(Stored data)
◇ ◇ ◇
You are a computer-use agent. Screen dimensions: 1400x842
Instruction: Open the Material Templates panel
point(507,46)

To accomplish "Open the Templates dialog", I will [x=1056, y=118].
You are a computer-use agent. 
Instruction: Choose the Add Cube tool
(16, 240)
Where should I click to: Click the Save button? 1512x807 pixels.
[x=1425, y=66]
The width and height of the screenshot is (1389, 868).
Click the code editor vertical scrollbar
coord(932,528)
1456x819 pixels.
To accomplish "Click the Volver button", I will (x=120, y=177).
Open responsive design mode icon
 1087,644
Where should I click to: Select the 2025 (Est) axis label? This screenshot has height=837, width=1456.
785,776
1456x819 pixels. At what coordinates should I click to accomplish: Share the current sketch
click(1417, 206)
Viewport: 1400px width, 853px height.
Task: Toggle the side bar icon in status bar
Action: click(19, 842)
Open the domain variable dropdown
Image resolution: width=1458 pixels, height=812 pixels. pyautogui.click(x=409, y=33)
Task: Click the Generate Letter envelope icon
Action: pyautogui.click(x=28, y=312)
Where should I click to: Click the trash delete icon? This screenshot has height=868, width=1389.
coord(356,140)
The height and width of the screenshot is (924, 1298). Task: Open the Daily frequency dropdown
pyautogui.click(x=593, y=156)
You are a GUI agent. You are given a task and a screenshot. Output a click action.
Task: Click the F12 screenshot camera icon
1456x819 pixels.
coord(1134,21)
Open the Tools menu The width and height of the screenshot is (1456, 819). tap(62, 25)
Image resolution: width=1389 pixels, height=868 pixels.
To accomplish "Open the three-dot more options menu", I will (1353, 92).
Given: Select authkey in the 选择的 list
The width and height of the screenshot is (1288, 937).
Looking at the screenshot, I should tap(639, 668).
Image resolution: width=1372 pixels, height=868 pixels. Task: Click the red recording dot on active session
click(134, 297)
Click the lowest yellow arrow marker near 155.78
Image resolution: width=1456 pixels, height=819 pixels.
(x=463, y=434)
◇ ◇ ◇
» Assignment
Please print exactly the lines of the entries above, beginning with the line that contains "Click the lowest" and ending with the last line.

» Expected answer
Click the lowest yellow arrow marker near 155.78
Image resolution: width=1456 pixels, height=819 pixels.
(x=463, y=434)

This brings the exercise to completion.